O que a revisão trimestral olha:
- As contas que fecharam no período: o padrão delas ainda é o do ICP escrito, ou apareceu um perfil novo?
- Os dados cadastrais da lista ativa: mudança de CNAE, entrada e saída de decisores, empresas que encerraram atividade
- Os critérios de priorização: quais pontuaram alto e não converteram — e por quê
Base antiga costuma ser tratada como perda, quando na maior parte dos casos o CNPJ continua certo e só o contato morreu. Revalidar sai mais barato que recomeçar.

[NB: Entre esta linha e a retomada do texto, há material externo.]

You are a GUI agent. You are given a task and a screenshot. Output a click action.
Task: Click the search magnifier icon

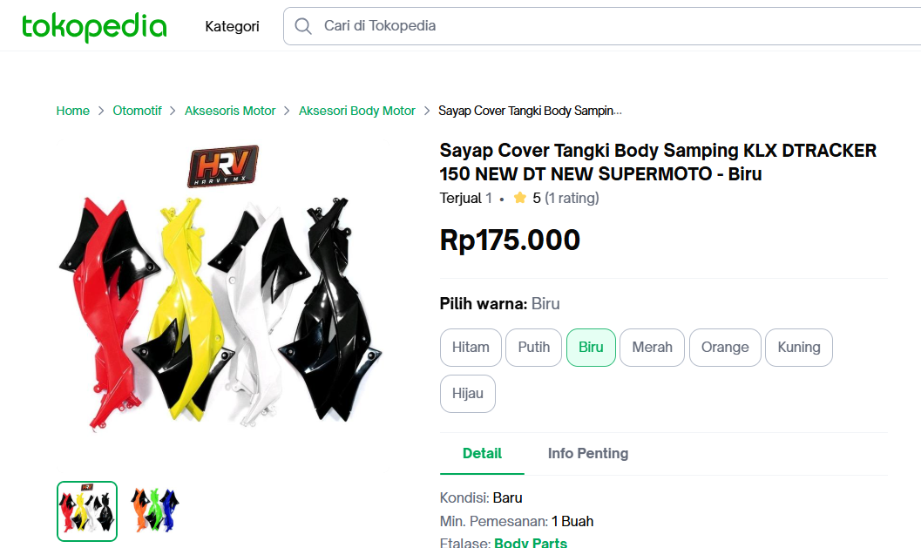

Faça a conta antes de definir a meta
O volume necessário sai das taxas do seu próprio funil, não de benchmark. Um exemplo da estrutura da conta:
| etapa | taxa | volume |
|---|---|---|
| contas trabalhadas | — | 3.000 |
| conversas iniciadas | 8% | 240 |
| reuniões realizadas | 25% | 60 |
| propostas | 40% | 24 |
| fechamentos | 20% | ~5 |
Os seus números serão outros. O ponto é ter a conta: sem ela, não dá para saber se o problema é lista, abordagem ou dimensionamento — e a discussão trava em opinião.
Para aprofundar
Perguntas frequentes
Por onde começar a prospecção B2B?
Pelo ICP, e ele sai dos clientes que já fecharam — não de uma reunião de brainstorm. Liste quem comprou nos últimos 12 meses, separe quem teve o melhor resultado e procure o que essas contas têm em comum: atividade, porte, região, momento e quem levantou a mão internamente. Esse padrão é o que vira filtro. Começar pela lista, antes de saber quem se procura, é o erro que produz base grande e conversão baixa.
Qual a diferença entre prospecção inbound e outbound?
No inbound o prospect chega até você, atraído por conteúdo, e traz junto o contexto do interesse — é o melhor dado que existe, mas o volume não é controlável. No outbound você escolhe quem abordar e controla o volume, ao custo de falar com quem não estava procurando nada. Operações B2B maduras usam os dois: outbound para atacar contas específicas do ICP, inbound para capturar quem já está no processo de busca.
Quantas empresas um SDR consegue prospectar por semana?
Entre 40 e 60 contas novas, considerando pesquisa mínima, cadência multicanal e os follow-ups das semanas anteriores, que se acumulam. Acima disso a qualidade da abordagem cai antes do volume subir. É por isso que entregar uma base de 5 mil contatos de uma vez não acelera nada: vira planilha abandonada. Lotes semanais dimensionados pela capacidade real rendem mais.
Quantos toques até desistir de um contato?
Entre 6 e 10 tentativas distribuídas em canais diferentes ao longo de 3 a 4 semanas é a faixa que a maioria das operações usa. O erro mais comum não é insistir demais, é parar cedo: boa parte das respostas vem depois do quarto toque, e desistir no segundo descarta contatos que iriam converter. O outro erro é repetir o mesmo canal e a mesma mensagem — insistência sem variação vira ruído.
Quais métricas mostram onde a prospecção está travando?
Três, e cada uma aponta para um lugar diferente. Taxa de conexão baixa indica dado desatualizado — problema de base, não de abordagem. Conexão boa com muitos 'não é para nós' indica ICP errado. Reunião marcada que não avança indica perfil certo e momento errado, ou qualificação frouxa na passagem para vendas. Tratar as três como 'a prospecção está ruim' impede de corrigir a causa certa.